A

David

Darling

Crab Nebula (M1, NGC 1952)

Crab Nebula

Crab Nebula. This image combines 24 individual exposures obtained with the Hubble Space Telescopes's Wide Field Planetary Camera 2 in 1999 and 2000. Images were taken through different color filters, each revealing different elements. Blue indicates neutral oxygen, green shows singly ionized sulfur, and red comes from doubly ionized oxygen. Credit: NASA, ESA and Allison Loll / Jeff Hester (Arizona State University).


historic_supernovae.jpg

Location in the Milky Way of historic supernovas. This artist's impression shows a view looking down on the Milky Way Galaxy. The position of the Sun is shown, as are the approximate positions and names of historical supernovas, including the Crab Nebula. These are stellar explosions that are thought to have occurred in the last 2,000 years and may have been seen by early astronomers. Credit: NASA/CXC/M.Weiss.


Crab Nebula, inner region.jpg

An image of the inner region of the Crab Nebula around the central pulsar produced by combining observations from the Hubble Space Telescope and the Chandra X-ray Observatory in 2000 and 2001.

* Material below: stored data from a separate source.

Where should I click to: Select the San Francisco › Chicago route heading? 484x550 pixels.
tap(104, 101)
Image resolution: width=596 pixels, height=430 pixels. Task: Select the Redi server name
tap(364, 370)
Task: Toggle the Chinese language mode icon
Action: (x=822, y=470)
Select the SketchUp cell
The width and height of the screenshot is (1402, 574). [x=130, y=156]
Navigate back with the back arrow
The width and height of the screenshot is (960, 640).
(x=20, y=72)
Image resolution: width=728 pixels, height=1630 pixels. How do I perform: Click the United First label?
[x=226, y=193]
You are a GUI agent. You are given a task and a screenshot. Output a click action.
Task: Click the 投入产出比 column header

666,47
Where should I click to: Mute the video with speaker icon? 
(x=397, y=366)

The Crab Nebula (M1, NGC 1952) is the most famous and conspicuous supernova remnant. It is the centuries-old wreckage of a stellar explosion, or supernova, first noted by Chinese astronomers on 4 July 1054, and that reached a peak magnitude of -6 (about four times brighter than Venus). According to the Chinese records, it was visible in daylight for 23 days and in the night sky to the unaided eye for 653 days. Petroglyphs found in Navaho Canyon and White Mesa (both Arizona) and in the Chaco Canyon National Park (New Mexico) appear to be depictions of the event by Anasazi Indian artists.

 

The Crab Nebula lies about 6,300 light-years away in the constellation Taurus, measures roughly 10 light-years across, and is expanding at an average speed of 1,800 kilometers per second (some 0.2 arcsecond per year). Surprisingly, its expansion rate seems to be accelerating, driven by radiation from the central pulsar. Its luminosity at visible wavelengths exceeds 1,000 times that of the Sun and comes from two major contributions, revealed spectroscopically by Roscoe Frank Sanford in 1919 and confirmed photographically by Walter Baade and Rudolph Minkowski in 1930. First, a reddish component, with an emission line spectrum like that of emission nebula, forms a far-flung chaotic web of bright filaments. Second, a bluish component, with a continuous spectrum due to highly polarized synchrotron radiation, supplies a diffuse background in the central region of the Crab. This synchrotron component is emitted by high-speed electrons spiraling in a strong magnetic field.

 


The Crab in radio waves and X-rays

In 1948, the Crab was identified as a strong source of radio waves, and catalogued as Taurus A and, later, as 3C 144. In 1964, it was also found to be a bright X-ray source (Taurus X-1), emitting 100 times more energy in X-rays than it does an optical wavelengths. The collapsed remnant of the star that produced the nebula, the Crab pulsar, was first detected in 1968.

 


History of observations

The Crab Nebula was discovered in 1731 by the British physician and amateur astronomer John Bevis (1695–1771) according to Charles Messier, who independently found it on 28 August 1758, and first thought it was a comet, when looking for Halley's Comet on its first predicted return. It inspired Messier to begin his famous catalogue and formed its first entry, M1. It was christened the "Crab" on the basis of a drawing made by the Earl of Rosse (William Parsons) in about 1844. The first photo of M1 was obtained in 1892 and the first serious investigation of its spectrum was carried out in 1913–1915 by Vesto Slipher.

 


See it for yourself

The Crab can be found starting from Zeta Tauri, a third-magnitude star ENE of Aldebaran. Lying about 1° N and 1° W of Zeta, the Crab is visible as a dim patch in 7 × 50 or 10 × 50 binoculars. With more magnification, it is seen as a nebulous oval patch, surrounded by haze. In telescopes larger than 10 cm in aperture, some detail in its shape becomes apparent, with the suggestion of mottled or streaky structure in the inner part of the nebula.

 


Crab pulsar (PSR 0531+21, NP0532)

The pulsar associated with the Crab Nebula has a period of 33.085 milliseconds, corresponding to a spin rate of 30 revolutions per second, and is one of the few pulsars detected at optical wavelengths. It was discovered, on 9 November 1968, as a pulsating radio source by astronomers at the Arecibo Observatory, and later observed to be flashing at visible wavelengths by observers at Steward Observatory. As an optical pulsar it is sometimes also referred to by the Crab's variable star designation, CM Tauri. At visible wavelengths it shines about as brightly as the Sun – despite the fact that it is measures less than 30 km across.

 


The Crab Nebula in science fiction

The Crab Nebula is the location for the first meeting between humans and intelligent extraterrestrials in Murray Leinster's story "First Contact" (1945).